Retail Conversion — The Two Secrets to Success

Retail conversion is a tricky business — you hardly ever get a second chance. If you want to see the customer again, you must work well and you must work fast. We're offering the two most important strategies you should apply

Retail conversion is difficult — and in an age where the internet relentlessly beats retail stores into customer-less pulps (that’s over two THOUSAND retail stores closed this year — yikes!), the modern retailer cannot afford to take chances when it comes to optimizing that ever-so-important first-time sale.

The reason is simple: First impressions matter.

Just like on your website, if you’re not able to convert a customer the first time they walk into your store, you might never see them again.

The truth is, the modern customer has more options than ever before, most of which exist on the World Wide Web. Ironically, many modern retail stores have found that their biggest competitors are often themselves — the digital versions, that is.

Today’s retailer can no longer sit by smugly, knowing that the customer has no choice but to come back one day if they don’t find what they need. Neither can they count on the limited options in the area to drive someone back in — Amazon put an end to that long ago.

So, what’s a modern retailer to do?

Retail Conversion Isn’t What It Was 20 Years Ago, or Even Ten

First, you need to throw out some of your old notions of how retail works (but not all).

Second, you need to stop worrying so much about crazy tricks and secret hacks and focus instead on the two basics — your brand, and your customer.

Your first impression will inevitably fall on its face unless you’ve spent a great deal of time getting your branding right, learning your customer, and creating an experience that is uniquely you while still appealing to a certain type of consumer.

If all the pieces are in place, your first impression is bound to succeed.

The truth is, every business is different, every consumer is different, and what’s going to work on one audience isn’t going to work for snuff on another.

For instance, the soothing music that Victoria’s Secret plays in its stores to encourage conversation probably wouldn’t work so well in a Lowe’s…

The smell of baked goods in a Walmart makes sense, but it might confuse and disorient in a Gamestop customer…

You get the point. There are a lot of “secrets” out there for this kind of thing. When employed by retailers who don’t know what they’re doing, they end up with off-put customers.

And here’s the worst part — you’re probably never going to find out why those customers left and never came back.

But I can guarantee it has something to do with your branding or how you targeted your store toward your audience.

Your First Impression Might Be Your ONLY Impression

Those customers who disappeared into the mist? They’ll leave you with precisely zero insight into what actually happened to drive them away.

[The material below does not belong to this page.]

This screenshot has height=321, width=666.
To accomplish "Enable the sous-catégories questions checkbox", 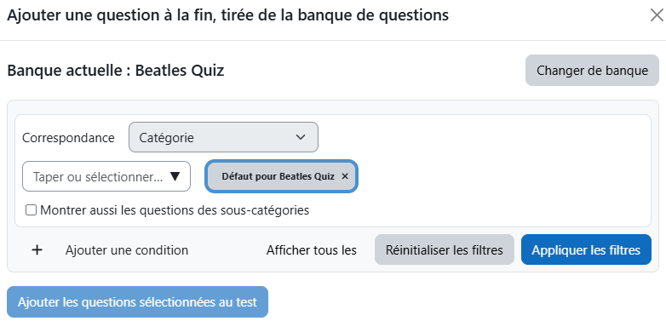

They’re not going to answer a survey.

They’re not going to pick up if you call.

You won’t even have their email.

They’ll enter and leave like ships in the night, and half the time, depending on how busy you are, you might not even see these people.

Your sales numbers will just look slumpish, and these ghosts will end up purchasing something else from someone else, probably online.

So you have to do the best you can to catch them the day they walk into the store — get a purchase, get an email, get a coupon in a hand, a promise to come back, an offer of a discount if they return, something that gets them to buy in, to feel like they need to become more than a one-time customer.

But beyond these efforts, you need to make sure they are wowed from the second they walk in. If you know your audience, if you’ve spent the necessary time making your brand something special and awesome, something that resonates deeply with the type of people you want to sell to, you won’t have to work very hard to get them to buy in.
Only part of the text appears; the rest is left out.